__INSTRUCTIONS FOR THE TASK__
Summarize the passage on threats to sea turtles in two sentences.

*** DOCUMENT TEXT Section Begins ***

The third group of studies focused on several of the long-standing anthropogenic threats facing sea turtle: incidental catch (also known as bycatch) and illegal take (Wallace et al., 2011). Liles et al. (2017) investigated the impact of the lobster gillnet fishery in Central America and estimated one of the highest rates of gillnet bycatch and mortality for hawksbill turtles anywhere in the world. Likewise, Pingo et al. (2017) found high rates of bycatch of green sea turtles in gillnet fishery operations in northern Peru, with entanglements occurring in almost every observed fishing set. Bycatch may also lead to the illegal retention of the sea turtles, and according to Quiñones et al. (2017) this is not a rare event in the port of Pisco, in central Peru. In a period of six years, Quiñones et al. (2017) reported more than 900 sea turtle carapaces from four species with evident signs of slaughtering, most of which were observed at public dumpsites. Furthermore, the study detected an ongoing black market for sea turtle meat, despite the national regulations that prohibit its sale. The studies in this group serve as reminders that long-standing threats still jeopardize the recovery of sea turtle populations despite notable advances in sea turtle conservation.

*** DOCUMENT TEXT Section Ends ***
*** THE DATA Section Begins ***

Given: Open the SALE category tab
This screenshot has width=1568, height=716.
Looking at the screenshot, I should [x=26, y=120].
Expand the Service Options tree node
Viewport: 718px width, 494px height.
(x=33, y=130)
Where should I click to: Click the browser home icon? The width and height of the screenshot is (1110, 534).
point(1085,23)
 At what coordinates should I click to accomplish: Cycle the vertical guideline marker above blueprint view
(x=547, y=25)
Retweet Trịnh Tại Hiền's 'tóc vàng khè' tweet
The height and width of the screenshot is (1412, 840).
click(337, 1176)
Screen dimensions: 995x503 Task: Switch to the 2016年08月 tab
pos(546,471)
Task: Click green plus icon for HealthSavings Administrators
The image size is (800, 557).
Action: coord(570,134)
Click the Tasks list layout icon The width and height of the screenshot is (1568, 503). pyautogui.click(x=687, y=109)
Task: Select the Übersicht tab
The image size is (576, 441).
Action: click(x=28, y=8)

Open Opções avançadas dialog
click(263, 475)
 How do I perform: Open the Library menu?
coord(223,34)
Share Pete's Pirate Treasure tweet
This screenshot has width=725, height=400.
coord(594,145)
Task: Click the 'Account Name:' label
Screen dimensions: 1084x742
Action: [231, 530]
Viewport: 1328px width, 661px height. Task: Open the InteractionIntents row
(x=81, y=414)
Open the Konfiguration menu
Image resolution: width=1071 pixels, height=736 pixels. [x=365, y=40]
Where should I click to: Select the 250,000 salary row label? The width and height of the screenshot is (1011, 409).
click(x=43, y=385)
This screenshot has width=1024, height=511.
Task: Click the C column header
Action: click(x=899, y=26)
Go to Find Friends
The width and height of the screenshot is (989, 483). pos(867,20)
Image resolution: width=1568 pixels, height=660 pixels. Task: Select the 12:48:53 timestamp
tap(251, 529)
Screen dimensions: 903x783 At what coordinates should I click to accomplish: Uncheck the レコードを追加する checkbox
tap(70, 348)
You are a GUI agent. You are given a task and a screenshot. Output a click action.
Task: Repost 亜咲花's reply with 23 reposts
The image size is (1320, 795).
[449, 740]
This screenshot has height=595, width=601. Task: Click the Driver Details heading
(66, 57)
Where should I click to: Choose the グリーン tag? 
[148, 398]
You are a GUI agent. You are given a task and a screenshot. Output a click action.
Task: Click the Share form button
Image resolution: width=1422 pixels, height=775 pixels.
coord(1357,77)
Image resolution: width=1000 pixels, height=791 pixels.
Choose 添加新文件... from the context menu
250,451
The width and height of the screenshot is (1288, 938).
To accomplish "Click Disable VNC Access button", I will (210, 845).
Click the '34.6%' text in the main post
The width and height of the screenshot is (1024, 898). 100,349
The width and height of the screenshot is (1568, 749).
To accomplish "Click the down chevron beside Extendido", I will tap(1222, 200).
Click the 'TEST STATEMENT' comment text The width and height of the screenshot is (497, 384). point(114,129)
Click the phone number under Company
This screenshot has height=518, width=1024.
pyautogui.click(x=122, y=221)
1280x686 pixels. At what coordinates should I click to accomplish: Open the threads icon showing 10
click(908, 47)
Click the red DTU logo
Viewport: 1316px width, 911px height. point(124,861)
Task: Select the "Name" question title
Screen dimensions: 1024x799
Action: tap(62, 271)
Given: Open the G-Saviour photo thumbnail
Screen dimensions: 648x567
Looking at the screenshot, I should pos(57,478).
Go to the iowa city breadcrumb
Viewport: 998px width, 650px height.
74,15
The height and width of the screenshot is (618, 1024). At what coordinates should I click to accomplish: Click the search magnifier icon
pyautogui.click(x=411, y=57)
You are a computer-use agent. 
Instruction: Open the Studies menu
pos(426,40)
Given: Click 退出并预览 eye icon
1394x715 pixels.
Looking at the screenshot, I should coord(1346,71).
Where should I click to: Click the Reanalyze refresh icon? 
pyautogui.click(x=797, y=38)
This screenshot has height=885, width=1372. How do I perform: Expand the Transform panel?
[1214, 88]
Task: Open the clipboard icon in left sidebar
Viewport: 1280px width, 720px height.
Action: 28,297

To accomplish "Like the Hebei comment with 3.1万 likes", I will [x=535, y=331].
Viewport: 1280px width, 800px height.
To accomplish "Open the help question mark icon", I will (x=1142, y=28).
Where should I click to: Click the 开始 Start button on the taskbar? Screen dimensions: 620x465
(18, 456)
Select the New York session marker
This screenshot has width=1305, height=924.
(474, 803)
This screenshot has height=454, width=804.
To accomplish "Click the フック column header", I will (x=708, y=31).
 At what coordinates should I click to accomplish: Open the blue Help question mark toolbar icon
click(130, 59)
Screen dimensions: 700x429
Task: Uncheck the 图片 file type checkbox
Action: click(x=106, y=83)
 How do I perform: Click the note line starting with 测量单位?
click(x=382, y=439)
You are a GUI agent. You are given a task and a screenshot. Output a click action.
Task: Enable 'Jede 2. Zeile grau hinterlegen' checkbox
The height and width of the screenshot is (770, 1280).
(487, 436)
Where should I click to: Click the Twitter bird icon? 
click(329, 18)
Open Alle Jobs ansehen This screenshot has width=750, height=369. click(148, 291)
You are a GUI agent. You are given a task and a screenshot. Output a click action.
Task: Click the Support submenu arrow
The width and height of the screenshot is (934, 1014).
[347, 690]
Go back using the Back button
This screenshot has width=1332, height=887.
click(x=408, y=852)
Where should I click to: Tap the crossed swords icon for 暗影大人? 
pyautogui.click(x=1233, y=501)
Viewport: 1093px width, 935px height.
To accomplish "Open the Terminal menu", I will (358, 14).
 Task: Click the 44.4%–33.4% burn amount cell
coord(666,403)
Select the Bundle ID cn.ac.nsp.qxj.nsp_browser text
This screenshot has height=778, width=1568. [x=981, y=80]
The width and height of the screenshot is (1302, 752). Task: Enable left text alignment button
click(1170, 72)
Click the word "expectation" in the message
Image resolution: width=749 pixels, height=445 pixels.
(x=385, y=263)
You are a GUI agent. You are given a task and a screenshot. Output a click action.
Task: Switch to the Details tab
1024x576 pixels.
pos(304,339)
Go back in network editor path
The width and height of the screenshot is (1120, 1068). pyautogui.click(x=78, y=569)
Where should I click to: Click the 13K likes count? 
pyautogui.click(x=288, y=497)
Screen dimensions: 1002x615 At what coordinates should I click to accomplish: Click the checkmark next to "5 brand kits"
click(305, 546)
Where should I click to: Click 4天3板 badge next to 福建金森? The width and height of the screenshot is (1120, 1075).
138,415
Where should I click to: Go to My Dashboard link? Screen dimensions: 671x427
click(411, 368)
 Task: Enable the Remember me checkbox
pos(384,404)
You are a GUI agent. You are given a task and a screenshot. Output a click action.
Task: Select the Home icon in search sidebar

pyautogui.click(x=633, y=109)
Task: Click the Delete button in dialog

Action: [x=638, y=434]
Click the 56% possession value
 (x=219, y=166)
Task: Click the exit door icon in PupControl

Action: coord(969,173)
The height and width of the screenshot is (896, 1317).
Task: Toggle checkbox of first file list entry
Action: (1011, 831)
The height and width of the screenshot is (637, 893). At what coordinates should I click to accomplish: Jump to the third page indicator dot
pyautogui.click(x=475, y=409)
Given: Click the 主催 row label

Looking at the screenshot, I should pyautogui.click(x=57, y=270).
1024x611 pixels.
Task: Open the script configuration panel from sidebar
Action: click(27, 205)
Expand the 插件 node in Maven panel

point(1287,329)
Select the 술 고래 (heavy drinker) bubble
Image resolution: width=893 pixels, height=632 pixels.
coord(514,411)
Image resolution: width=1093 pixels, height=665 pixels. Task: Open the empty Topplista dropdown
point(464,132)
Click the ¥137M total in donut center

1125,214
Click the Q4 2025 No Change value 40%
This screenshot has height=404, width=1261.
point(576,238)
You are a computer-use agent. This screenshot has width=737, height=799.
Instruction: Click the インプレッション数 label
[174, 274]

*** THE DATA Section Ends ***

__PROBLEM SOLUTION__
Studies in this group examined long-standing human threats to sea turtles, finding very high rates of gillnet bycatch of hawksbill turtles in Central America's lobster fishery and of green sea turtles in northern Peru. In the port of Pisco, Peru, more than 900 slaughtered turtle carapaces were reported over six years, and a black market for turtle meat persists despite a ban, showing that these threats still jeopardize recovery despite conservation advances.